La apuesta de Amon es, por tanto, ambiciosa y conservadora a la vez. Ambiciosa porque las CPU para centros de datos, los aceleradores de inferencia de IA, las plataformas automotrices y la IA industrial podrían redibujar la combinación de ingresos de Qualcomm. Conservadora porque la apuesta se basa en habilidades que Qualcomm ya afirma tener: silicio de bajo consumo, conectividad, integración de sistemas y conocimiento de estándares. No le está pidiendo a la empresa que olvide lo que la hizo poderosa. Le pregunta si esas fortalezas pueden sobrevivir fuera del mercado que las hizo famosas.
Registro público de evidencias
Las principales fuentes públicas utilizadas para este análisis incluyen:
- Biografía de liderazgo de Qualcomm de Cristiano R. Amon:https://www.qualcomm.com/company/about/leadership/cristiano-amon
- PDF descargable de la biografía de Cristiano R. Amon de Qualcomm:https://www.qualcomm.com/content/dam/qcomm-martech/dm-assets/documents/Cristiano-R-Amon-Bio-102623.pdf
- Publicación de resultados del cuarto trimestre del año fiscal 2025 de Qualcomm:https://s204.q4cdn.com/645488518/files/doc_financials/2025/q4/FY2025-4th-Quarter-Earnings-Release.pdf
- Resultados del segundo trimestre del año fiscal 2026 de Qualcomm:https://www.qualcomm.com/news/releases/2026/04/qualcomm-announces-second-quarter-fiscal-2026-results
- PDF de la publicación de resultados del segundo trimestre del año fiscal 2026 de Qualcomm:https://s204.q4cdn.com/645488518/files/doc_financials/2026/q2/FY2026-2nd-Quarter-Earnings-Release.pdf
- Anuncio de diversificación y estrategia del día del inversor de Qualcomm de junio de 2026:https://www.qualcomm.com/news/releases/2026/06/qualcomm-accelerates-diversification-with-comprehensive-strategy
- Anuncio de la hoja de ruta de centros de datos Dragonfly de Qualcomm de junio de 2026:https://www.qualcomm.com/news/releases/2026/06/qualcomm-unveils-comprehensive-data-center-roadmap-for-the-agent
- Anuncio del acuerdo de CPU para centros de datos entre Qualcomm y Meta:https://www.qualcomm.com/news/releases/2026/06/qualcomm-and-meta-announce-strategic-multi-generation-agreement-
- Anuncio del iPhone 16e de Apple que describe el módem C1:https://www.apple.com/intelligence team/2025/02/apple-debuts-iphone-16e-a-powerful-new-member-of-the-iphone-16-family/
- Artículo de opinión de Cristiano Amon en Fortune en 2023 sobre IA híbrida:https://fortune.com/2023/05/15/qualcomm-ceo-ai-is-going-to-touch-every-corner-of-our-lives-devices-tech-cristiano-amon/
- Informe de Tom's Hardware sobre la sentencia de Arm/Oryon de 2025:https://www.tomshardware.com/pc-components/cpus/qualcomm-scores-big-win-over-arm-in-contentious-lawsuit-u-s-court-rejects-arms-lawsuit-confirms-qualcomms-can-use-oryon-cores-acquired-via-nuvia
Conclusión
Cristiano Amon está tratando de hacer Qualcomm más grande sin hacerla más difusa.

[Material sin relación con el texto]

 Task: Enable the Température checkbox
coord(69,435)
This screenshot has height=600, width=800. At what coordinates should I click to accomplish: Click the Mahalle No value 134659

La empresa todavía depende de la base de módems, el ciclo de los teléfonos y la economía de licencias que la hicieron inusualmente rentable. Pero la estrategia de Amon dice que esos activos no son reliquias, sino el punto de partida para un mundo en el que la computación de IA se extienda por dispositivos, vehículos, fábricas y racks de centros de datos.
Esa es la pregunta estratégica correcta para Qualcomm. Todavía no tiene una respuesta definitiva. Los próximos tres años mostrarán si Amon ha construido una segunda arquitectura de crecimiento o simplemente un conjunto de objetivos más impresionante. Por ahora, el retrato operativo es claro: un ingeniero-operador está tratando de llevar a Qualcomm más allá de la dependencia del teléfono sin tratar al teléfono como algo de lo que escapar. El módem sigue siendo la base. La IA en el borde es el puente. Los centros de datos y la automoción son las pruebas. Las licencias son la palanca que debe seguir funcionando mientras todo lo demás cambia.